▸ **Problem statement**
Return, exactly as written, the line containing "1456x819 pixels. Task: Toggle" and every line after it to the end of the records below, with no pictures.

▸ **Entries supplied**
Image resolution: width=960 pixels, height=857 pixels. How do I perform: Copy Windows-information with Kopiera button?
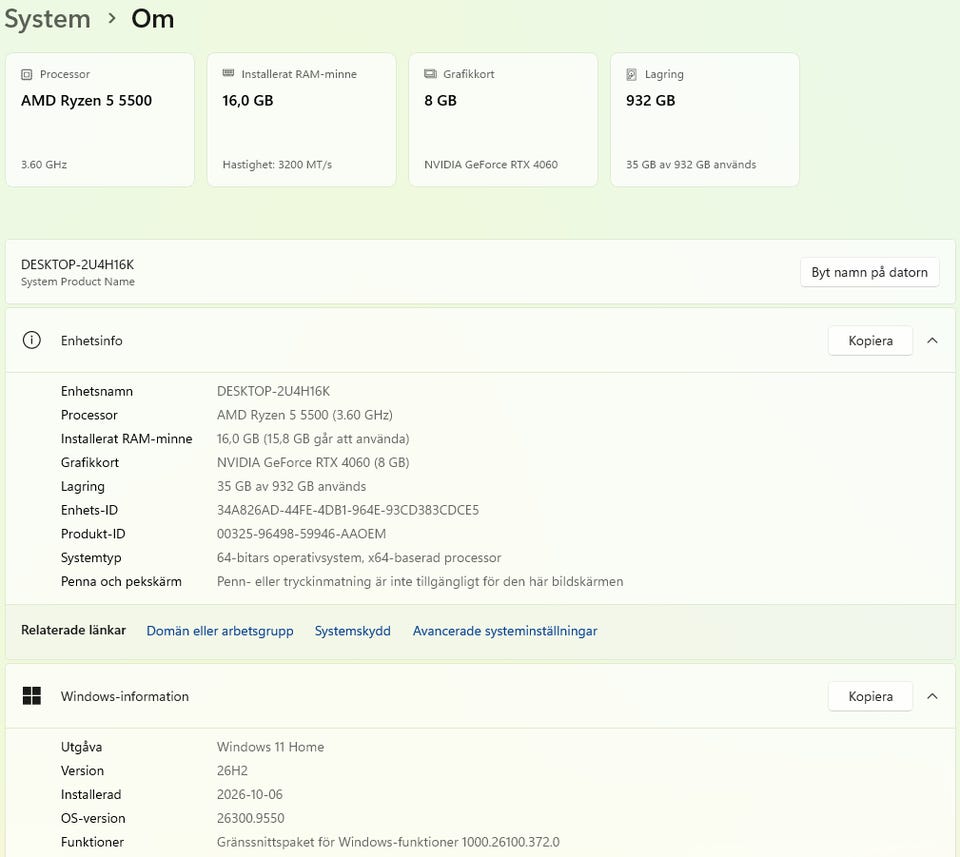870,696
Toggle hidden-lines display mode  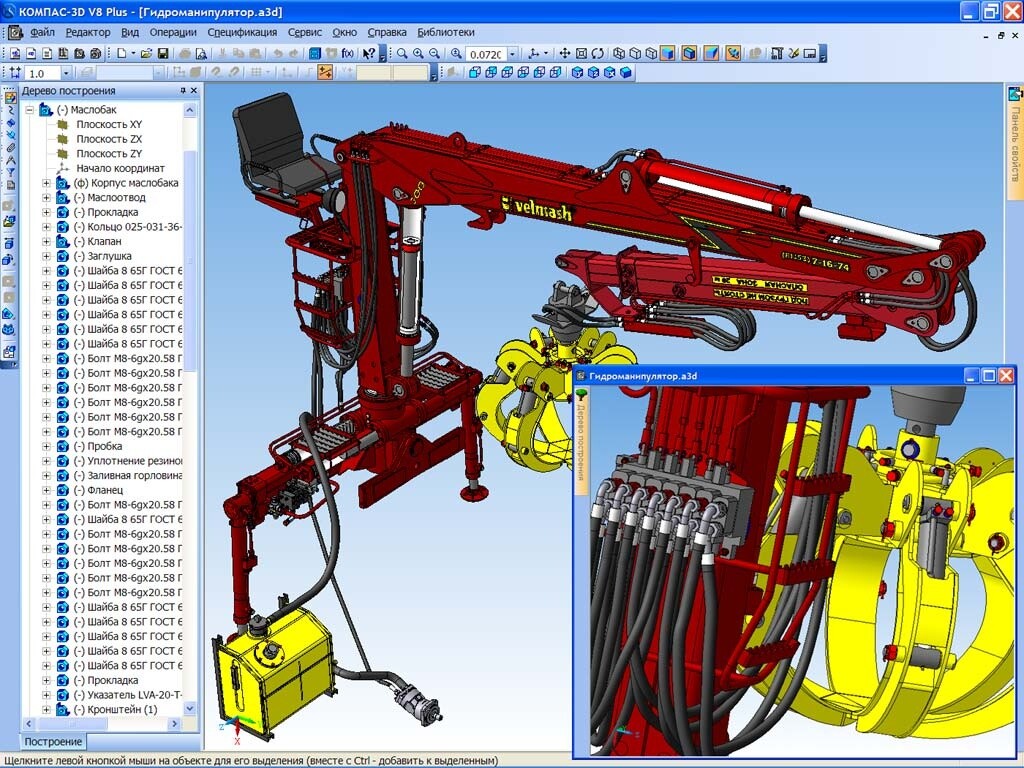pos(636,52)
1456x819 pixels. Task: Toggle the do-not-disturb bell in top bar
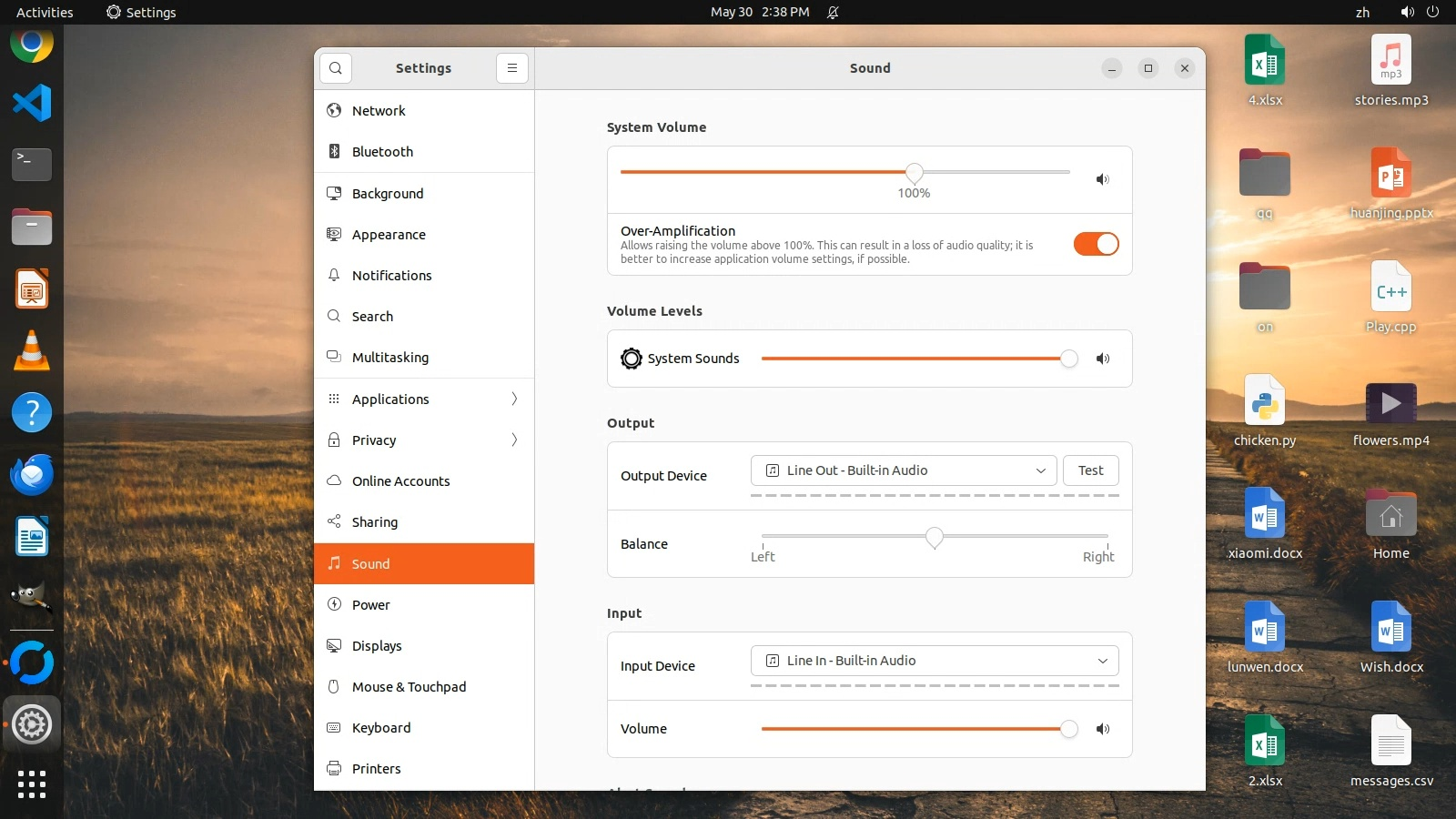[x=833, y=12]
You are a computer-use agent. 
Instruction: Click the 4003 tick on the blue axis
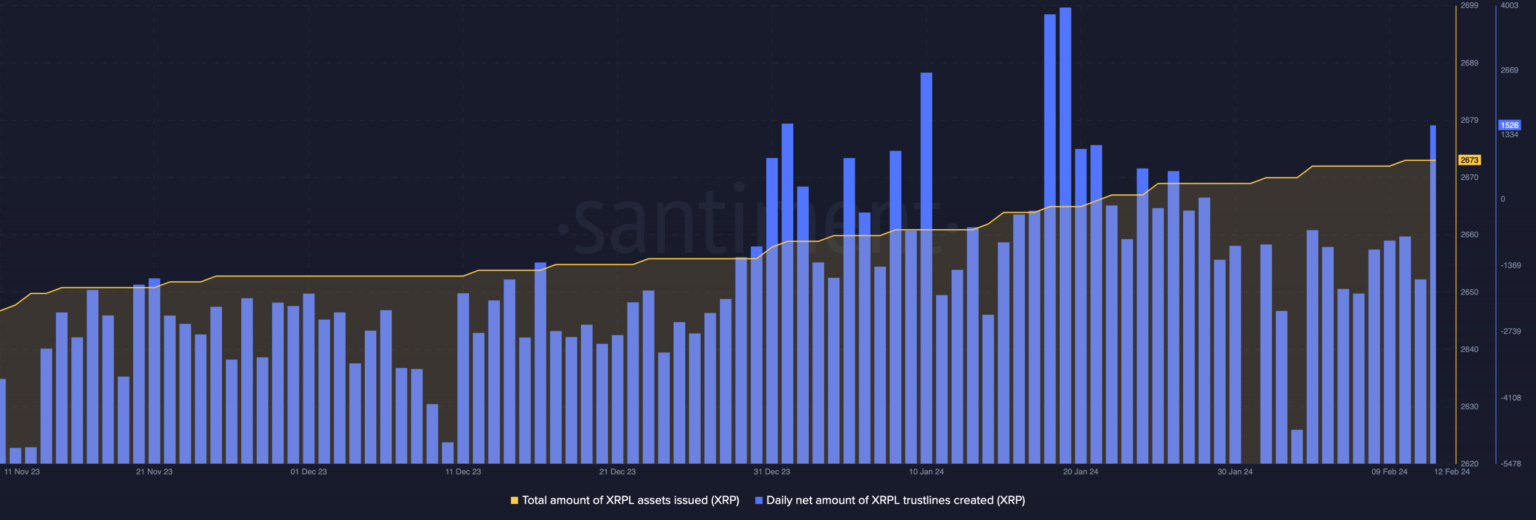1509,6
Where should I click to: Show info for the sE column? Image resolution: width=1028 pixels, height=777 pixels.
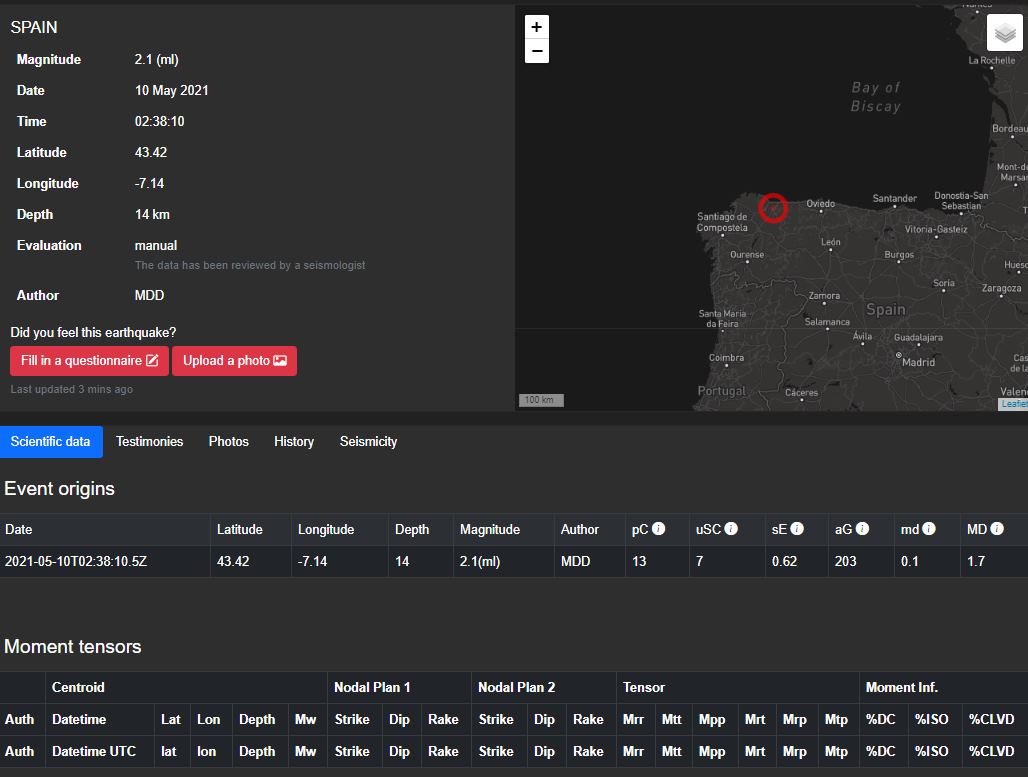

▸ **Exercise output**
1456x819 pixels. Task: Toggle the do-not-disturb bell in top bar
[x=833, y=12]
You are a computer-use agent. 
Instruction: Click the 4003 tick on the blue axis
1509,6
Where should I click to: Show info for the sE column? Image resolution: width=1028 pixels, height=777 pixels.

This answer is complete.